Objective To investigate the predictive value of quantitative parameters of contrast-enhanced ultrasound (CEUS) in evaluating kidneys from donation after brain death (DBD) for the occurrence of delayed graft function (DGF) in recipients. Methods The clinical data of 134 DBD donors and 202 corresponding kidneys and recipients were retrospective analyzed. The recipients were divided into DGF group (n=39) and non-DGF group (n=163) according to the renal function after kidney transplantation. Conventional ultrasound, CEUS parameters, and clinical data were compared between the two groups.

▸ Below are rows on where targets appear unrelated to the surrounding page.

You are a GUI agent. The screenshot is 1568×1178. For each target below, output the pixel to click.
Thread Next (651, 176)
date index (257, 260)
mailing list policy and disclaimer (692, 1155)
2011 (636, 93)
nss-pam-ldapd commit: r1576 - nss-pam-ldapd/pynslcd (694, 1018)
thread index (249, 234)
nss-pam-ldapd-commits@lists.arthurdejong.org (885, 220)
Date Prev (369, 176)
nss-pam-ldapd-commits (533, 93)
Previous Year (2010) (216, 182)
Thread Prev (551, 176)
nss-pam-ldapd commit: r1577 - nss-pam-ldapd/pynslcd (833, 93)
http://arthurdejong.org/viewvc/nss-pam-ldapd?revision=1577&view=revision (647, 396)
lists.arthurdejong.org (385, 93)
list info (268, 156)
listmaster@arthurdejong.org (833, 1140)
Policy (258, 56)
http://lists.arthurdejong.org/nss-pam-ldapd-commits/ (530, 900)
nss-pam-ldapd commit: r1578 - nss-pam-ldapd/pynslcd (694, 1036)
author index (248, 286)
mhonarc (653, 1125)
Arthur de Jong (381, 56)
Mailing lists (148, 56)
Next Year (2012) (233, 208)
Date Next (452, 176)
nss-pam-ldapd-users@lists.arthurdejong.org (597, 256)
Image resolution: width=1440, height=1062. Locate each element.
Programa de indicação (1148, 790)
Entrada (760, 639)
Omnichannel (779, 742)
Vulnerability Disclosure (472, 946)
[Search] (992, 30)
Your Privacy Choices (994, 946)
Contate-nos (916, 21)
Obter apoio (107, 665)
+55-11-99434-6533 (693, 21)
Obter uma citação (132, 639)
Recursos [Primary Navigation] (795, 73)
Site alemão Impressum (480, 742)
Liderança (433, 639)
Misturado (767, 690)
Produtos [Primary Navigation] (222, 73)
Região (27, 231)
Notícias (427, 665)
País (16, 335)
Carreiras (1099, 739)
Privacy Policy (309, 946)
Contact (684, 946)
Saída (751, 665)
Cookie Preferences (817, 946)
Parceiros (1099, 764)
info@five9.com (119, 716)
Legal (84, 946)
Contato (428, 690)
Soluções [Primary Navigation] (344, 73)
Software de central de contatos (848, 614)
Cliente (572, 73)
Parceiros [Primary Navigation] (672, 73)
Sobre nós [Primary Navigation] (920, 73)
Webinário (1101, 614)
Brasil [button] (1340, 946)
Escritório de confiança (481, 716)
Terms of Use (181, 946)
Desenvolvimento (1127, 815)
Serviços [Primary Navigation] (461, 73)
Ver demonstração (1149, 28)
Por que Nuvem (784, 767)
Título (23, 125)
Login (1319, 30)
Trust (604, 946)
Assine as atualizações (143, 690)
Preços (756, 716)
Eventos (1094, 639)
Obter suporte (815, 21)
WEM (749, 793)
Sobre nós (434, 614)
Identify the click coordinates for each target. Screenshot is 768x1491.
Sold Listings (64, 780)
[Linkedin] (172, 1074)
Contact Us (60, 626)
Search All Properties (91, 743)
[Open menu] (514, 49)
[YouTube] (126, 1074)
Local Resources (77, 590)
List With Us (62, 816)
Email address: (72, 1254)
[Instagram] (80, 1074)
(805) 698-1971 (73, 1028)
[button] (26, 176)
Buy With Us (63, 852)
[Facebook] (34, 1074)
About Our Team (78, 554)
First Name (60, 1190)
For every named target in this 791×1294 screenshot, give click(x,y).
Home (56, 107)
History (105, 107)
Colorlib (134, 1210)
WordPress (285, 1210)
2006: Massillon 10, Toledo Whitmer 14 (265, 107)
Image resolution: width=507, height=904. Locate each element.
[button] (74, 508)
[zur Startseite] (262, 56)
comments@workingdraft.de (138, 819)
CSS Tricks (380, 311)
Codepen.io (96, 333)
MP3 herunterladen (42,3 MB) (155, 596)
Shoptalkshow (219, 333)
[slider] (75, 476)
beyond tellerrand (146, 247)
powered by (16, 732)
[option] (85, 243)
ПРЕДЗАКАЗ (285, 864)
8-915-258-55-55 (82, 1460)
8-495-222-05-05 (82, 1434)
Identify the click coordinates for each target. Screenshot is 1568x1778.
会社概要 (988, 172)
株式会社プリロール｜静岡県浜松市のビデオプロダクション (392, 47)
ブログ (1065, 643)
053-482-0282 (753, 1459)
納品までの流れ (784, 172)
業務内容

Receiver operating characteristic (ROC) curves were used to determine the optimal cut-off values for predicting DGF using CEUS parameters, clinical parameters, and their combination, based on the highest Youden index. The predictive ability of different parameters for DGF was evaluated. Results There were statistically significant differences in cortical peak intensity (PIc), medullary peak intensity (PIm), donor albumin (ALB), serum creatinine (Scr) after admission, and the Na⁺ concentration of recipients between the two groups (all P<0.05). The area under the curve (AUC) for predicting DGF using the combination of CEUS parameters PIc and PIm was 0.711, with an optimal cut-off value of 0.193 and a Youden index of 0.382. The AUC for predicting DGF using the combination of CEUS parameters PIc, PIm and clinical parameters was 0.808, with an optimal cut-off value of 0.191 and a Youden index of 0.517. The sensitivity and specificity were 0.769 and 0.613 for the former, and 0.769 and 0.748 for the latter, respectively. The AUC for predicting DGF using CEUS parameters PIc and PIm combined with clinical parameters was significantly higher than that using CEUS parameters PIc and PIm (P<0.05). Conclusions The CEUS quantitative parameters PIc and PIm have good predictive value in assessing kidneys from DBD donors for DGF in recipients, and the diagnostic efficacy is better when combined with clinical parameters.